Cricket, Katydid Songs Are Best Clues to Species' Identities

September 5, 2006

In a nighttime chorus of insects, the easiest way to identify individual katydid and cricket species is by listening to their songs, according to one of the world's leading authorities on the jumping insects.

"Without sound, we'd be in a pickle," said Thomas Walker, an entomologist at the University of Florida in Gainesville.

Relying on morphology—body shape, structure, and color—to identify some katydids and crickets is next to impossible, he says.

"With DNA and so forth, we can. But for some species there's no way to identify them on the pin," he said, referring to insects held on display boards with special pins.

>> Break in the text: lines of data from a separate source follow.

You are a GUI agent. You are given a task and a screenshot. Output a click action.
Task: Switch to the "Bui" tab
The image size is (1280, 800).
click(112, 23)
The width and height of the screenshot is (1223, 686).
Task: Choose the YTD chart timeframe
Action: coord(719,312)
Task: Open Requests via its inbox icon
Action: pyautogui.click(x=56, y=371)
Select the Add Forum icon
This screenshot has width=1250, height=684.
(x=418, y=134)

Crickets and katydids are closely related insects that all have big hind legs for jumping, long antennae, ears on their front legs, and wings that fold like a fan.

Trained scientists can tell the difference between the two types of insects, because crickets have three segmented feet while katydids have four.

But even for experts, just looking at the creatures doesn't easily reveal when two distinct species are side by side.

For example, the sand field cricket (Gryllus firmus) and the southeastern field cricket (Gryllus rubens) look nearly identical and inhabit the same geographical areas.

To tell them apart, Walker relies on his ears.

The sand field cricket chirps (listen here), whereas the southeastern field cricket trills (listen here).

"A three-year-old can tell the difference," Walker said.